Cytoplasmic Droplet Formation is Related to Protein Regulation

WRITTEN BY: Carmen Leitch
First detected by Santiago Ramón y Cajal, there are strange droplets in the cytoplasm of cells that are not well understood. They are clumps of proteins that are amorphous, with no apparent structure and no membrane. There has been considerable interest in them lately, as they seem to be important to the activities and functions of the cell. They have also been linked to several diseases.
 
 
New work published in the journal eLife and led by Raúl Méndez and Xavier Salvatella, both researchers at the Institute for Research in Biomedicine in Barcelona (IRB), describes one example of the regulation and dynamics of these interesting protein aggregates. They have outlined how the protein clumps in this case make up an RNA binding protein called CPEB4.
 
CPEB4 is one of a family of proteins that are involved in many cell functions and have been associated with neurodegenerative diseases and cancer. CPEB4 seems to also function to activate or repress whether messenger RNA (mRNA) is translated into a protein by the cell – cells use messenger RNA as tool to copy genes from the genome so the cell can use its machinery to translate that copy into a protein. CPEB4 contains some sections that lack structure, remaining unfolded and flexible so that droplets can be both created and regulated during the cell cycle.
 
Previous work by these investigators demonstrated that CPEB4 controls the timeline of how cell division regulators are expressed. Jordina Guillén-Boixet, a postdoctoral fellow in Méndez's lab who is soon to continue work on these droplets in a lab at Max Planck in Germany, has spent seven years on the mechanics of CPEB4.
 
Guillén-Boixet found that CPEB4 proteins use their freeform parts to recognize one another, binding together to make the droplets. That sequesters mRNAs, keeping them from ribosomes, thus preventing protein translation. The characteristics of this aggregation allows for easy reversal when it’s the right time to translate RNA into proteins.
 

 
The research team has now determined exactly how the CPEB4 droplets form and break up during the cell cycle. They’ve also found the enzymes that phosphorylate various proteins needed to break down the aggregates and release the mRNAs. In the video above fro the new publication, live-imaging of a cell transfected with a GFP-tagged CPEB4 construct shows two liquid-like droplets fusing.
 
The researchers think that this research strengthens the veracity of two lines of thinking associated with the droplets.
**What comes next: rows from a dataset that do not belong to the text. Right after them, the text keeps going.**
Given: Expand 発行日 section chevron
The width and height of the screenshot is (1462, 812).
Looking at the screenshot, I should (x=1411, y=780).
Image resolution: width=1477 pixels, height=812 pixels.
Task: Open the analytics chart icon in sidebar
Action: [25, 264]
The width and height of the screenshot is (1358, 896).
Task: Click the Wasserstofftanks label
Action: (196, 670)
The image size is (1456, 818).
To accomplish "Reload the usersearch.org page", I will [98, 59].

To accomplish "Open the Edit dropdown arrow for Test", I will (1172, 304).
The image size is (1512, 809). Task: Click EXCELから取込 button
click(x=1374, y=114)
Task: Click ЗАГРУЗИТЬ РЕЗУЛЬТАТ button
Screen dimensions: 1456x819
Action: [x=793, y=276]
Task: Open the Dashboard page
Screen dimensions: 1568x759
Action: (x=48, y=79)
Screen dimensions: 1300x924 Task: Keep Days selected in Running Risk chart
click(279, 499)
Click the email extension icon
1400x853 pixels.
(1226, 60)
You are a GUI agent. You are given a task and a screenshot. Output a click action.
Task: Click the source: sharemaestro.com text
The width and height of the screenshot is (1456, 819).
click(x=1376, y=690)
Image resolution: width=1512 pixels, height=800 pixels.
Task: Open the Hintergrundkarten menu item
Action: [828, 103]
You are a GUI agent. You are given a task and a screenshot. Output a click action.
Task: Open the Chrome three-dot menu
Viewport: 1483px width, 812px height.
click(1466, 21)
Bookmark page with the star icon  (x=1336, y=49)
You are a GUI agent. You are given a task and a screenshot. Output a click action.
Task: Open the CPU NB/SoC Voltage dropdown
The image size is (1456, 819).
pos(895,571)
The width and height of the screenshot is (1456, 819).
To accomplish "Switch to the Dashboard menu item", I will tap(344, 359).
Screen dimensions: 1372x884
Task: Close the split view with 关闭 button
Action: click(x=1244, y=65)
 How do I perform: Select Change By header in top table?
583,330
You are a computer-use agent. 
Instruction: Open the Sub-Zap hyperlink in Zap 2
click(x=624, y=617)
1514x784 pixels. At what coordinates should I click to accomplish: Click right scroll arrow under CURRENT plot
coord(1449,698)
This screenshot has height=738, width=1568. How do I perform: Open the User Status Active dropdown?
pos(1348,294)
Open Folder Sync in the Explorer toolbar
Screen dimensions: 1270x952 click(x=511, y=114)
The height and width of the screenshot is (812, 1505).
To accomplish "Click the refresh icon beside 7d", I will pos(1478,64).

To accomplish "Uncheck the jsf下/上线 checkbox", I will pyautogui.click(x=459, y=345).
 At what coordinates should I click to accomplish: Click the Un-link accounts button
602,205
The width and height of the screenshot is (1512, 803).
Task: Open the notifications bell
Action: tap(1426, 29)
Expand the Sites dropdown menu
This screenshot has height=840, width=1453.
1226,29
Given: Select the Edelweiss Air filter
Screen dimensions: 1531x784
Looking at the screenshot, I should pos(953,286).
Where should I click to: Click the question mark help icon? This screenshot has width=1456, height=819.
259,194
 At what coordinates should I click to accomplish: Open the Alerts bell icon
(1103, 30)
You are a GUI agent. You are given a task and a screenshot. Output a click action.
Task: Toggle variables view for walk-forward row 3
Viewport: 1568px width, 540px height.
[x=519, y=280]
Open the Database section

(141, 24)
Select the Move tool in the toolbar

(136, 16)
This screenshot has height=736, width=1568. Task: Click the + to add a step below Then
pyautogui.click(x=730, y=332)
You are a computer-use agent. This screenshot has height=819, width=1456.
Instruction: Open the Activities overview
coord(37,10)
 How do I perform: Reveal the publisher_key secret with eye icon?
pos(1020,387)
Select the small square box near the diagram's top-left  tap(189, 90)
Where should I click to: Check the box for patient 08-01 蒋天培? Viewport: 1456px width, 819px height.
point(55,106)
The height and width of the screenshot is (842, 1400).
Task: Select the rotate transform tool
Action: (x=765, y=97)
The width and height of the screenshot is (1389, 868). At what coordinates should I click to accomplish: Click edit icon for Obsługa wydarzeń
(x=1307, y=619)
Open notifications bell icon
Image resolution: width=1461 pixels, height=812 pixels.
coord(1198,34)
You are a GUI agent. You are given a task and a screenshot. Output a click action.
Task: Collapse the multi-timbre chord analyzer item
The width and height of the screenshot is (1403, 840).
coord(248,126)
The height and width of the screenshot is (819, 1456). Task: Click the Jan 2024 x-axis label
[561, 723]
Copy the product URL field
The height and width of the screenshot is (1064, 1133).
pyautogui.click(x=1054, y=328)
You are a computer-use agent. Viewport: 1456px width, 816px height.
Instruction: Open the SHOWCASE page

One is that the most RNA-binding proteins likely form these droplet organelles.
 
"[These organelles] were previously thought to be dispersed in the cytoplasm," explained Méndez. “This is the first study that characterizes how this process is regulated during the cell cycle for a protein that binds and regulates the translation of a family of mRNAs, and it paves the way for testing other families," he added.
 
The other idea is that only proteins with disordered regions can make such droplets. The majority of human proteins do have regions of disorder. "Evolution has selected disordered regions probably because they confer dynamics and versatility to proteins--greater speed to assemble and disassemble interactions--which is advantageous for signaling," explained Xavier Salvatella, a molecular biophysics and disordered proteins specialist at IRB Barcelona.
 
"These proteins are not freely floating around the cytoplasm but group in a certain way to form compartments, in a kind of order that enables them to perform cell functions. This is why the increasingly more precise description of these membrane-less organelles is so important in biology," the researchers added. Continuing work focuses on how these droplets contribute to disease states.